Блин, что за бред! И как такое в голову лезет? Это же Ксюша, Ксюшенька, я ее буквально с детского сада знаю. Я помню, как она катается на качелях, и толстая коса хлопает ее по спине. И как она с девчонками прыгает через резинку на перемене, а вокруг апрельская зелень, и птицы, одуревшие от тепла, орут противными голосами. И как однажды (нам, пожалуй, лет по двенадцать было) догнал ее по дороге в школу, и она достала из сумки яблоко — краснобокое, неправдоподобно огромное, но при этом настолько рыхлое, что я без труда разломил его пополам. И мы хрустели им на ходу, но все равно не успели съесть, а выбрасывать было жалко. И тогда мы остановились недалеко от крыльца, продолжая вгрызаться в сочную мякоть, и я облизывал липкие пальцы, а она глядела на меня и смеялась, хотя уже прозвенел звонок. В результате, мы опоздали минут на десять, а когда все-таки вошли в класс, математичка раздраженно спросила: «Сорокин, Стрельченко, чем вы там занимались?» И все вокруг захихикали, а мы ужасно смутились, хотя всего лишь ели большое яблоко…

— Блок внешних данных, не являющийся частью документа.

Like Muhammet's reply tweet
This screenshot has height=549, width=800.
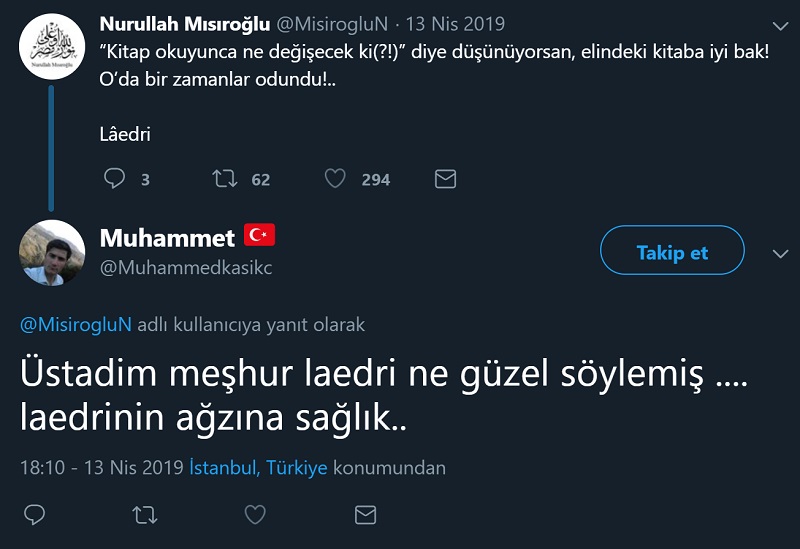click(x=255, y=515)
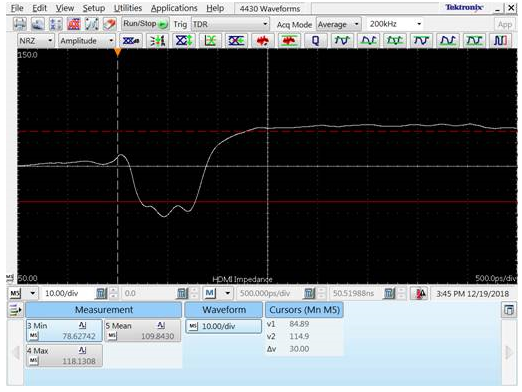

— Ксюха, — сказал Андрей, — хватит смотреть на меня, как на врага народа. Улыбнись уже, наконец. Что тебя так смущает? Вот эта ерунда, что ли?

Он приподнял рукав и сделал шаг ей навстречу. Оксана отступила назад, а узор на ее руке засветился ярче, словно включился сигнал тревоги.

— Да погоди же! — отчаянно взмолился Андрей. — Чего ты пятишься?

— Андрей, — сказала она, — дай мне пройти, пожалуйста. И вообще, нам с тобой лучше не разговаривать.

— Чего это вдруг?

— Мы теперь слишком разные, — она говорила мягко, и Андрей ощутил себя буйнопомешанным в психбольнице, которого стараются не доводить до припадка. Он почувствовал раздражение, и его узор замерцал, воспаляясь красным.